Given records:
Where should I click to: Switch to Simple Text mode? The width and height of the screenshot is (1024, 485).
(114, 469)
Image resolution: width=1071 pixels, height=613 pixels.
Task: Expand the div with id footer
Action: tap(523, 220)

What to work on:
Exactly as they appear above, return all of the records.

Written response:
Where should I click to: Switch to Simple Text mode? The width and height of the screenshot is (1024, 485).
(114, 469)
Image resolution: width=1071 pixels, height=613 pixels.
Task: Expand the div with id footer
Action: tap(523, 220)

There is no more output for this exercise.